07.12.2017 / Articles / Sécurité sociale / inpuncto, Altersvorsorge

in puncto… Matthieu 7.3

Lors des débats sur le budget au Conseil national, l’UDC et le PS ont décidé de verser dans les caisses de l’AVS les 442 millions de francs économisés suite à l’échec de la réforme de la Prévoyance vieillesse 2020. Cette alliance est surprenante au regard du respect de la volonté populaire, mais également sous l’angle de la crédibilité budgétaire comme celui de l’absence de bases légales.

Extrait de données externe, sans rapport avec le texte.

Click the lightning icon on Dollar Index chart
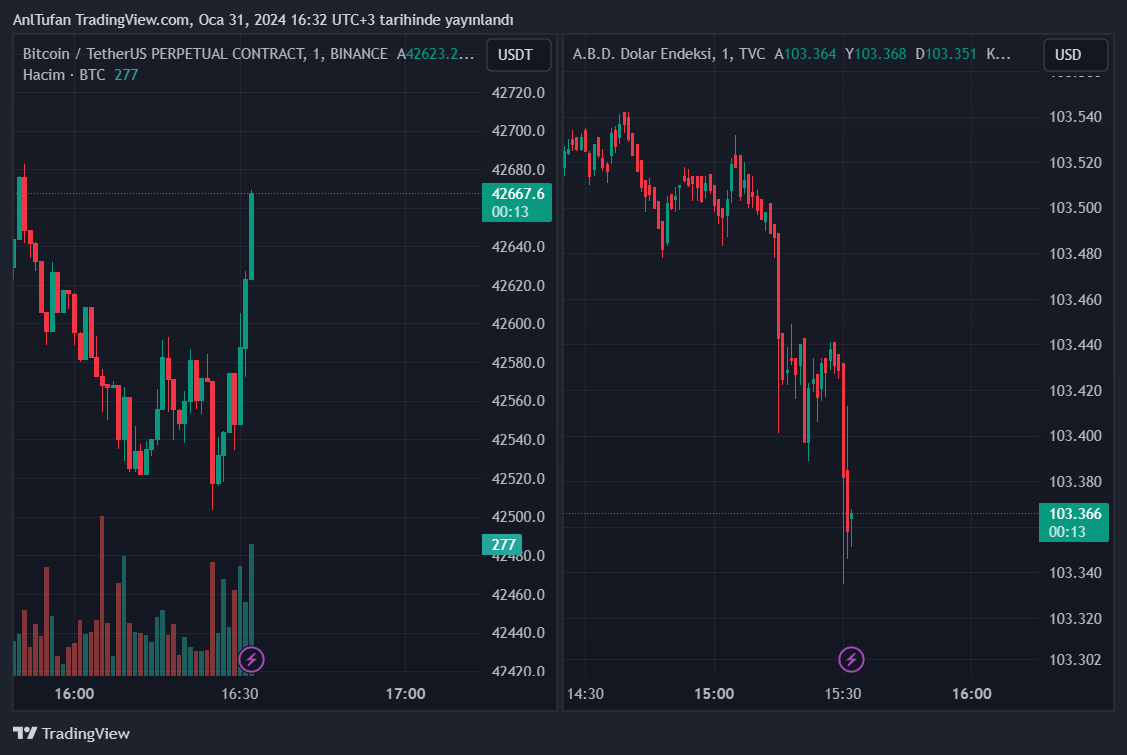Image resolution: width=1127 pixels, height=755 pixels. 851,659
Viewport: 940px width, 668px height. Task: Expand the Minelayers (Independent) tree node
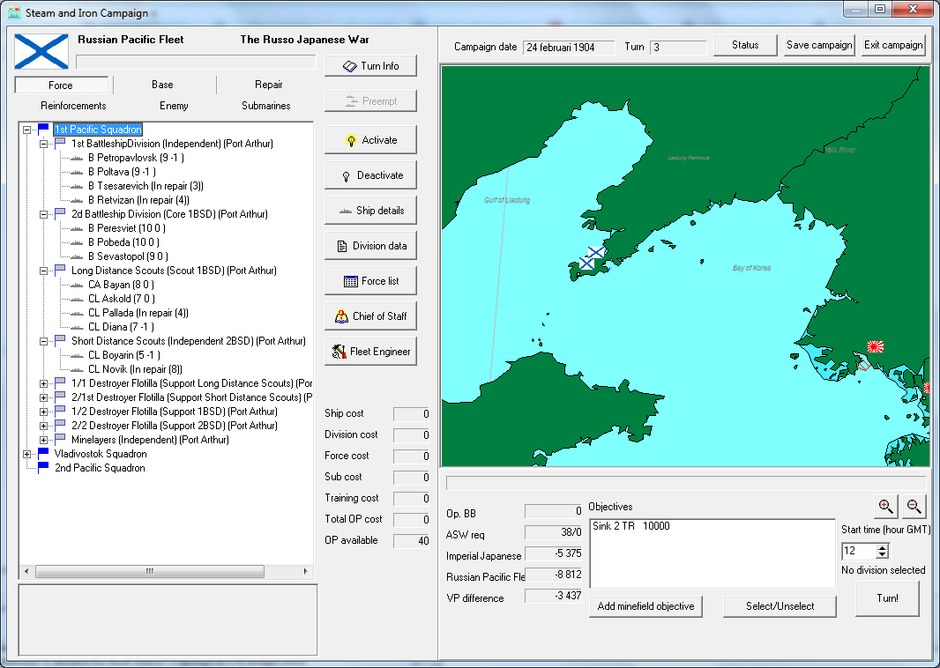[42, 439]
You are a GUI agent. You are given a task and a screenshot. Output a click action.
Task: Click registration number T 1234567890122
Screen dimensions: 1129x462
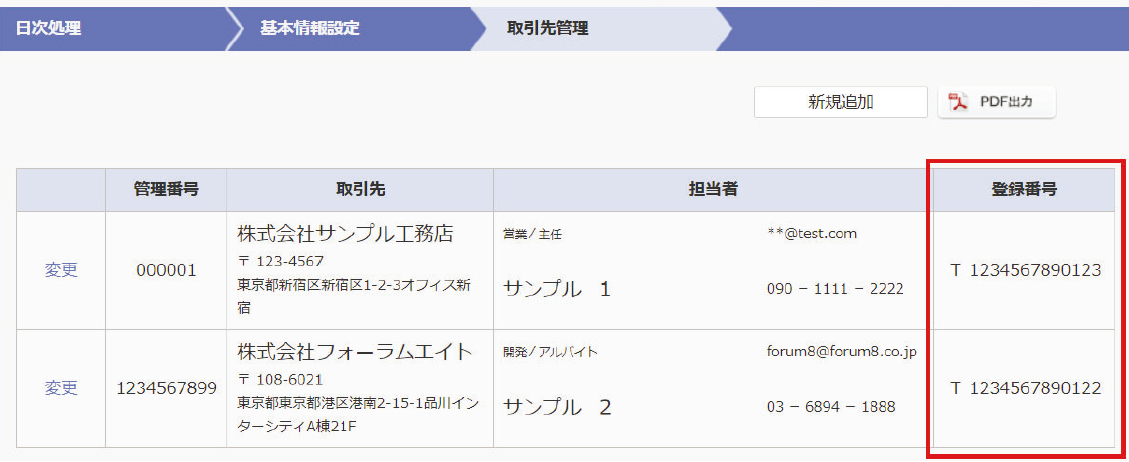tap(1026, 388)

Il en va du respect de la volonté populaire. Le PDC s’est battu pour la Prévoyance vieillesse 2020. Le peuple a rejeté cette réforme. Tout en sachant que l’AVS connaîtra de sérieuses difficultés à moyen terme. Tout en sachant que les 442 millions ne seront pas versés dans l’AVS. Nous l’avons accepté. À l’inverse de l’UDC et du PS. Leur alliance ne résout aucun problème dans l’AVS. Au contraire. Le Parlement peut entretenir l’illusion d’avoir « fait quelque chose ». Les opposants à la réforme n’ont cessé de dire que le plan B serait une promenade de santé dans son contenu et son financement. Si tout était aussi simple, pourquoi proposer aujourd’hui une solution illusoire ? Ce d’autant plus que le PS et l’UDC sont incapables de se mettre d’accord sur la question de savoir si ce versement est ponctuel ou appelé à se répéter.

Il en va de la crédibilité budgétaire. La Prévoyance vieillesse 2020 était un paquet global. Il ne sert à rien aujourd’hui d’agir dans la précipitation en ce qui concerne l’AVS. Il est nécessaire de prendre des décisions structurelles et financières sur le long terme. Cela n’est pas sérieux, si le Conseil national transfère à la va-vite quelques centaines de millions parce que le budget le permet. Encore moins sérieux, si cette idée est soutenue par l’UDC qui se targue d’être le parti de la rigueur financière. Une rigueur qui devient subitement à géométrie variable lorsqu’il s’agit de vouloir susciter de la sympathie au sein de la population.

Les bases légales font défaut. Le PS et l’UDC admettent que leur décision ne repose sur aucune base légale. Cette dernière devra être créée rétroactivement d’ici le milieu de l’année 2018. Il ne faut pas s’étonner si la population a l'impression que les lois s’appliquent un peu moins pour les politiciens que pour le reste de la population. Construire des majorités sans base légale, cela s’appelle vouloir passer en force. À l’instant où j’écris ces lignes, le Conseil des Etats refuse de verser les 442 millions à l’AVS dans le budget 2018. Il s’agit maintenant d’éliminer les divergences. J’espère que le Conseil des Etats l’emportera. La décision tombera au plus tard la semaine prochaine.

L’UDC a un nouveau chef de groupe. Par le passé, il a souvent appelé le PLR et le PDC à rejoindre l’UDC dans un grand bloc bourgeois. Pour le dire simplement, il faudrait toujours être du côté de l’UDC, même si cela est nuisible à l’économie et discutable d’un point de vue financier. Lors de la campagne sur la prévoyance vieillesse, Thomas Aeschi a reproché au PDC de s’être « allié » au PS. Sa première action comme nouveau chef de groupe a été de tourner le dos au PLR et au PDC et de jeter ses troupes dans les bras du PS. Je lui conseille vivement de lire le chapitre 7, verset 3 de l'Evangile selon Matthieu.